**AIM OF THE EXERCISE**
Return the listing beneath precisely, with every line intact.
════════════════════
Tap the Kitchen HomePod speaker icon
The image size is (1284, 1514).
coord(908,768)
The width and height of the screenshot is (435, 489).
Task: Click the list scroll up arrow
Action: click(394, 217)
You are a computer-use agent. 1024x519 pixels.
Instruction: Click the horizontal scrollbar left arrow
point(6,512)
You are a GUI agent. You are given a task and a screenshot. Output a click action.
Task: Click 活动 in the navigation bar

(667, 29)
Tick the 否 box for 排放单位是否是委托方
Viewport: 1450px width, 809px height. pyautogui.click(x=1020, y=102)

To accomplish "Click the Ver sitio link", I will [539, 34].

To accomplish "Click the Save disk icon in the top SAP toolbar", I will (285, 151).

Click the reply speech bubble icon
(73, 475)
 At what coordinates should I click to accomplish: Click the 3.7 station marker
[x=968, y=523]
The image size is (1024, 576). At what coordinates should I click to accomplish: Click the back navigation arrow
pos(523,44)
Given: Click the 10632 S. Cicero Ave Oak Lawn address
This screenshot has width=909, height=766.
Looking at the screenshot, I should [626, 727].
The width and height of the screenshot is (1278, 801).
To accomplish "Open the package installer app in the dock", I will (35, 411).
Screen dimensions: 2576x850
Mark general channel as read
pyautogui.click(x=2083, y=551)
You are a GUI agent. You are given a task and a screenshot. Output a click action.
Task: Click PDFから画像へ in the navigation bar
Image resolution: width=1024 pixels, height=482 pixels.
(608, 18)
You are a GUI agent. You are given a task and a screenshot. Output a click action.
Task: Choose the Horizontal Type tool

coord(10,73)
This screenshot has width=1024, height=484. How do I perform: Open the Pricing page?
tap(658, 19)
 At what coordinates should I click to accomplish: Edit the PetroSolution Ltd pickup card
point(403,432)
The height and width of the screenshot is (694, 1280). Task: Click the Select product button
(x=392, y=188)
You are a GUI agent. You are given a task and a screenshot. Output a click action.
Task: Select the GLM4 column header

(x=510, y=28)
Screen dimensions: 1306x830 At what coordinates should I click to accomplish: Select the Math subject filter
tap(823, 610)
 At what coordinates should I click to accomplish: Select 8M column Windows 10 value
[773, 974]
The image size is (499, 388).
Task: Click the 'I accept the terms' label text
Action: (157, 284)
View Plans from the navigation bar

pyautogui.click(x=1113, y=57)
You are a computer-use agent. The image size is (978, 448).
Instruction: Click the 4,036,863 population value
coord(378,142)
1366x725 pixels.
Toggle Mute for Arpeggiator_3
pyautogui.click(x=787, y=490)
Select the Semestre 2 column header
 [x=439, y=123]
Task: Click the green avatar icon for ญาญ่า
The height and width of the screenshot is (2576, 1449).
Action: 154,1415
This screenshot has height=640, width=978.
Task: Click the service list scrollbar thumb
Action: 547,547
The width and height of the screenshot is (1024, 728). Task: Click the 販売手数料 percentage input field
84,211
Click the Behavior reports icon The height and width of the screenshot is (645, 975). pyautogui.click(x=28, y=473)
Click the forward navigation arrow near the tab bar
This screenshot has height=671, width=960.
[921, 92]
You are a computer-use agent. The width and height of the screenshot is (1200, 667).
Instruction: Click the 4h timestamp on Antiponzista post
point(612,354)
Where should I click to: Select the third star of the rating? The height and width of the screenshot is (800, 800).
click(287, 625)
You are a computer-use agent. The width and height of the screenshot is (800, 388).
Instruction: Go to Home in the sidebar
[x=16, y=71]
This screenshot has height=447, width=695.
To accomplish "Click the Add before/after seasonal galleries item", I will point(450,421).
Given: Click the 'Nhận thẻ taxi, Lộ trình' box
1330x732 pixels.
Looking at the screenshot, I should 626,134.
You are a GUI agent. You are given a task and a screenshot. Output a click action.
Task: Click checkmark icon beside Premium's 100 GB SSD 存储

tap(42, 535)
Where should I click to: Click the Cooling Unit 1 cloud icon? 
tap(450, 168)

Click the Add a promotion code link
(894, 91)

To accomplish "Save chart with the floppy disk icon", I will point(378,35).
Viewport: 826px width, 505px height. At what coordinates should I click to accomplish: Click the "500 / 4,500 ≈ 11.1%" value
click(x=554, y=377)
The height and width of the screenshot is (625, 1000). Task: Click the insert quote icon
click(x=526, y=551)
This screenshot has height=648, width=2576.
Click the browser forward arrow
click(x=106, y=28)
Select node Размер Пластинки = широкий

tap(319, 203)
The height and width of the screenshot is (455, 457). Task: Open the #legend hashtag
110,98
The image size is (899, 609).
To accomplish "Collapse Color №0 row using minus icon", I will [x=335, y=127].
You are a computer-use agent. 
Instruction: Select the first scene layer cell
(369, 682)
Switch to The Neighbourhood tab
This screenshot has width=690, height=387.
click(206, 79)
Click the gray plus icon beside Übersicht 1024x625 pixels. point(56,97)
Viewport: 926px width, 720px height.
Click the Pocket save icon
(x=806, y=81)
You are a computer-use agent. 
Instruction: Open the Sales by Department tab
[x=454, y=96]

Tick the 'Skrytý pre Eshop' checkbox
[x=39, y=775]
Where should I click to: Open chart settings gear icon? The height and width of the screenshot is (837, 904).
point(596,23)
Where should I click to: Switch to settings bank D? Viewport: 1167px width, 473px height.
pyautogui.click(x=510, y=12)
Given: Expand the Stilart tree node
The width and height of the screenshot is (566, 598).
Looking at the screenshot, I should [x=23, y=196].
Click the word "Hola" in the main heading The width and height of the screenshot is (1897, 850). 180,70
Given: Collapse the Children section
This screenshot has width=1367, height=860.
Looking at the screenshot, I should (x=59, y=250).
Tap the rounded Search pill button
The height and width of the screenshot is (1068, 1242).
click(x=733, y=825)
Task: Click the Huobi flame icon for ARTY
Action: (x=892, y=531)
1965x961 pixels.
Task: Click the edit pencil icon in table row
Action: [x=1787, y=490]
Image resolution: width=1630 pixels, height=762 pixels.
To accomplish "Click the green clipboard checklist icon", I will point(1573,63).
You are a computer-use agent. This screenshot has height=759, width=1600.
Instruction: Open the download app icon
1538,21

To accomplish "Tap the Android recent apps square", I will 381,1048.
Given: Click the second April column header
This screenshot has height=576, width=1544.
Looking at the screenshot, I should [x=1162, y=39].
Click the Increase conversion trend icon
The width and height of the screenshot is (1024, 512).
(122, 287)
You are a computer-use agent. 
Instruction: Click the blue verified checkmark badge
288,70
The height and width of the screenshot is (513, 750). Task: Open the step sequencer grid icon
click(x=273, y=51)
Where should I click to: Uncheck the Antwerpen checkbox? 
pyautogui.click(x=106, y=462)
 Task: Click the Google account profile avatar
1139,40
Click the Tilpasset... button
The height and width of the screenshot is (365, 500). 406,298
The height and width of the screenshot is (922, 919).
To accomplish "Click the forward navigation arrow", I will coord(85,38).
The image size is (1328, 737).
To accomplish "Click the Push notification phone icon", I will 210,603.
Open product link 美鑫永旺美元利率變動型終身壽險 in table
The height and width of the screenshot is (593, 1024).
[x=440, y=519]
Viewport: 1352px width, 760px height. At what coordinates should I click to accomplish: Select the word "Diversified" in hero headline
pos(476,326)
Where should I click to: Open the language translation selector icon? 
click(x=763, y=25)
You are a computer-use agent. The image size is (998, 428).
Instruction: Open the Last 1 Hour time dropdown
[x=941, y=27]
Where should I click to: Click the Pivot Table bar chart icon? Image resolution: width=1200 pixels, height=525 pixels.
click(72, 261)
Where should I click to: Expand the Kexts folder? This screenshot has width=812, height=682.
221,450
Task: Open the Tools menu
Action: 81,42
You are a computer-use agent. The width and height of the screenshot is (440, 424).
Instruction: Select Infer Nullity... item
════════════════════
**OUTPUT**
Tap the Kitchen HomePod speaker icon
The image size is (1284, 1514).
coord(908,768)
The width and height of the screenshot is (435, 489).
Task: Click the list scroll up arrow
Action: click(394, 217)
You are a computer-use agent. 1024x519 pixels.
Instruction: Click the horizontal scrollbar left arrow
point(6,512)
You are a GUI agent. You are given a task and a screenshot. Output a click action.
Task: Click 活动 in the navigation bar

(667, 29)
Tick the 否 box for 排放单位是否是委托方
Viewport: 1450px width, 809px height. pyautogui.click(x=1020, y=102)

To accomplish "Click the Ver sitio link", I will [539, 34].

To accomplish "Click the Save disk icon in the top SAP toolbar", I will (285, 151).

Click the reply speech bubble icon
(73, 475)
 At what coordinates should I click to accomplish: Click the 3.7 station marker
[x=968, y=523]
The image size is (1024, 576). At what coordinates should I click to accomplish: Click the back navigation arrow
pos(523,44)
Given: Click the 10632 S. Cicero Ave Oak Lawn address
This screenshot has width=909, height=766.
Looking at the screenshot, I should [626, 727].
The width and height of the screenshot is (1278, 801).
To accomplish "Open the package installer app in the dock", I will (35, 411).
Screen dimensions: 2576x850
Mark general channel as read
pyautogui.click(x=2083, y=551)
You are a GUI agent. You are given a task and a screenshot. Output a click action.
Task: Click PDFから画像へ in the navigation bar
Image resolution: width=1024 pixels, height=482 pixels.
(608, 18)
You are a GUI agent. You are given a task and a screenshot. Output a click action.
Task: Choose the Horizontal Type tool

coord(10,73)
This screenshot has width=1024, height=484. How do I perform: Open the Pricing page?
tap(658, 19)
 At what coordinates should I click to accomplish: Edit the PetroSolution Ltd pickup card
point(403,432)
The height and width of the screenshot is (694, 1280). Task: Click the Select product button
(x=392, y=188)
You are a GUI agent. You are given a task and a screenshot. Output a click action.
Task: Select the GLM4 column header

(x=510, y=28)
Screen dimensions: 1306x830 At what coordinates should I click to accomplish: Select the Math subject filter
tap(823, 610)
 At what coordinates should I click to accomplish: Select 8M column Windows 10 value
[773, 974]
The image size is (499, 388).
Task: Click the 'I accept the terms' label text
Action: (157, 284)
View Plans from the navigation bar

pyautogui.click(x=1113, y=57)
You are a computer-use agent. The image size is (978, 448).
Instruction: Click the 4,036,863 population value
coord(378,142)
1366x725 pixels.
Toggle Mute for Arpeggiator_3
pyautogui.click(x=787, y=490)
Select the Semestre 2 column header
 [x=439, y=123]
Task: Click the green avatar icon for ญาญ่า
The height and width of the screenshot is (2576, 1449).
Action: 154,1415
This screenshot has height=640, width=978.
Task: Click the service list scrollbar thumb
Action: 547,547
The width and height of the screenshot is (1024, 728). Task: Click the 販売手数料 percentage input field
84,211
Click the Behavior reports icon The height and width of the screenshot is (645, 975). pyautogui.click(x=28, y=473)
Click the forward navigation arrow near the tab bar
This screenshot has height=671, width=960.
[921, 92]
You are a computer-use agent. The width and height of the screenshot is (1200, 667).
Instruction: Click the 4h timestamp on Antiponzista post
point(612,354)
Where should I click to: Select the third star of the rating? The height and width of the screenshot is (800, 800).
click(287, 625)
You are a computer-use agent. The width and height of the screenshot is (800, 388).
Instruction: Go to Home in the sidebar
[x=16, y=71]
This screenshot has height=447, width=695.
To accomplish "Click the Add before/after seasonal galleries item", I will point(450,421).
Given: Click the 'Nhận thẻ taxi, Lộ trình' box
1330x732 pixels.
Looking at the screenshot, I should 626,134.
You are a GUI agent. You are given a task and a screenshot. Output a click action.
Task: Click checkmark icon beside Premium's 100 GB SSD 存储

tap(42, 535)
Where should I click to: Click the Cooling Unit 1 cloud icon? 
tap(450, 168)

Click the Add a promotion code link
(894, 91)

To accomplish "Save chart with the floppy disk icon", I will point(378,35).
Viewport: 826px width, 505px height. At what coordinates should I click to accomplish: Click the "500 / 4,500 ≈ 11.1%" value
click(x=554, y=377)
The height and width of the screenshot is (625, 1000). Task: Click the insert quote icon
click(x=526, y=551)
This screenshot has height=648, width=2576.
Click the browser forward arrow
click(x=106, y=28)
Select node Размер Пластинки = широкий

tap(319, 203)
The height and width of the screenshot is (455, 457). Task: Open the #legend hashtag
110,98
The image size is (899, 609).
To accomplish "Collapse Color №0 row using minus icon", I will [x=335, y=127].
You are a computer-use agent. 
Instruction: Select the first scene layer cell
(369, 682)
Switch to The Neighbourhood tab
This screenshot has width=690, height=387.
click(206, 79)
Click the gray plus icon beside Übersicht 1024x625 pixels. point(56,97)
Viewport: 926px width, 720px height.
Click the Pocket save icon
(x=806, y=81)
You are a computer-use agent. 
Instruction: Open the Sales by Department tab
[x=454, y=96]

Tick the 'Skrytý pre Eshop' checkbox
[x=39, y=775]
Where should I click to: Open chart settings gear icon? The height and width of the screenshot is (837, 904).
point(596,23)
Where should I click to: Switch to settings bank D? Viewport: 1167px width, 473px height.
pyautogui.click(x=510, y=12)
Given: Expand the Stilart tree node
The width and height of the screenshot is (566, 598).
Looking at the screenshot, I should [x=23, y=196].
Click the word "Hola" in the main heading The width and height of the screenshot is (1897, 850). 180,70
Given: Collapse the Children section
This screenshot has width=1367, height=860.
Looking at the screenshot, I should (x=59, y=250).
Tap the rounded Search pill button
The height and width of the screenshot is (1068, 1242).
click(x=733, y=825)
Task: Click the Huobi flame icon for ARTY
Action: (x=892, y=531)
1965x961 pixels.
Task: Click the edit pencil icon in table row
Action: [x=1787, y=490]
Image resolution: width=1630 pixels, height=762 pixels.
To accomplish "Click the green clipboard checklist icon", I will point(1573,63).
You are a computer-use agent. This screenshot has height=759, width=1600.
Instruction: Open the download app icon
1538,21

To accomplish "Tap the Android recent apps square", I will 381,1048.
Given: Click the second April column header
This screenshot has height=576, width=1544.
Looking at the screenshot, I should [x=1162, y=39].
Click the Increase conversion trend icon
The width and height of the screenshot is (1024, 512).
(122, 287)
You are a computer-use agent. 
Instruction: Click the blue verified checkmark badge
288,70
The height and width of the screenshot is (513, 750). Task: Open the step sequencer grid icon
click(x=273, y=51)
Where should I click to: Uncheck the Antwerpen checkbox? 
pyautogui.click(x=106, y=462)
 Task: Click the Google account profile avatar
1139,40
Click the Tilpasset... button
The height and width of the screenshot is (365, 500). 406,298
The height and width of the screenshot is (922, 919).
To accomplish "Click the forward navigation arrow", I will coord(85,38).
The image size is (1328, 737).
To accomplish "Click the Push notification phone icon", I will 210,603.
Open product link 美鑫永旺美元利率變動型終身壽險 in table
The height and width of the screenshot is (593, 1024).
[x=440, y=519]
Viewport: 1352px width, 760px height. At what coordinates should I click to accomplish: Select the word "Diversified" in hero headline
pos(476,326)
Where should I click to: Open the language translation selector icon? 
click(x=763, y=25)
You are a computer-use agent. The image size is (998, 428).
Instruction: Open the Last 1 Hour time dropdown
[x=941, y=27]
Where should I click to: Click the Pivot Table bar chart icon? Image resolution: width=1200 pixels, height=525 pixels.
click(72, 261)
Where should I click to: Expand the Kexts folder? This screenshot has width=812, height=682.
221,450
Task: Open the Tools menu
Action: 81,42
You are a computer-use agent. The width and height of the screenshot is (440, 424).
Instruction: Select Infer Nullity... item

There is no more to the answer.